** Opening ENTRIES PROVIDED block **

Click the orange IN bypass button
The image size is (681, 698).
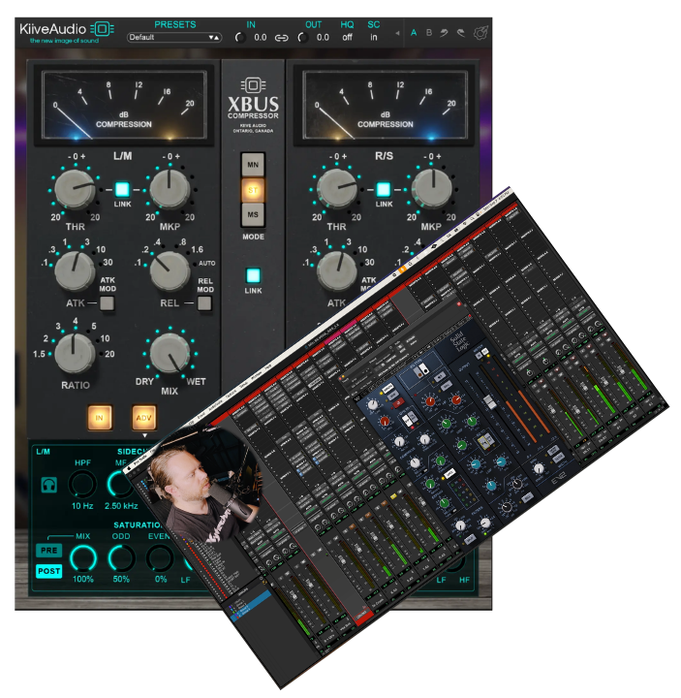tap(99, 418)
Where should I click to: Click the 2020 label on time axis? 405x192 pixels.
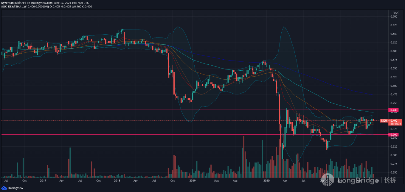[x=266, y=181]
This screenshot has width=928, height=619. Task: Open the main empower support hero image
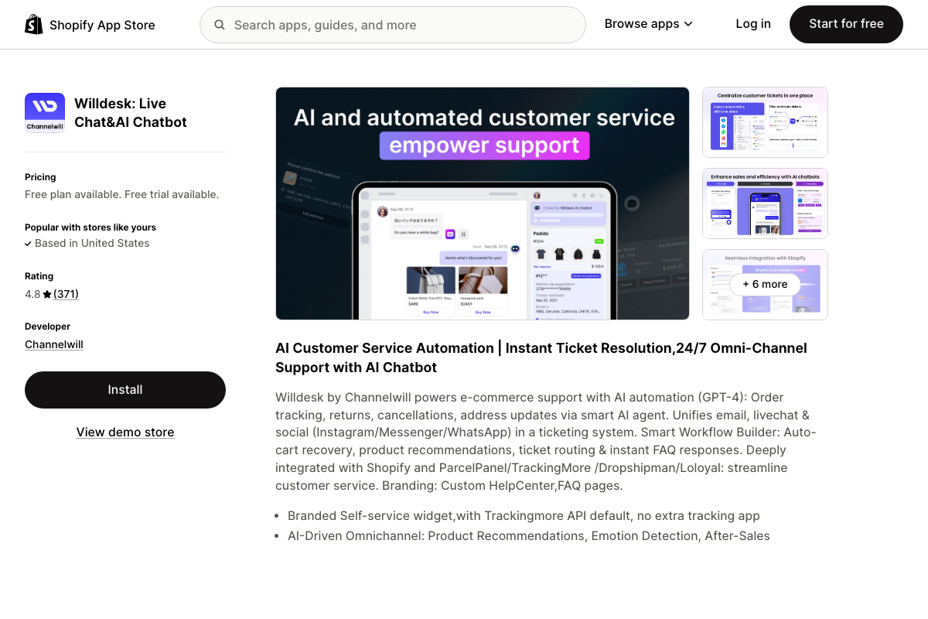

** Closing ENTRIES PROVIDED block **

EXERCISE DIRECTIONS —
Only the lines from the one containing "Where should I" through the end of the records above should be retyped, exactly as they stand, with any pictures left out.

ANSWER FOR THE TASK —
Where should I click to: Click the 2020 label on time axis? 405x192 pixels.
[x=266, y=181]
This screenshot has width=928, height=619. Task: Open the main empower support hero image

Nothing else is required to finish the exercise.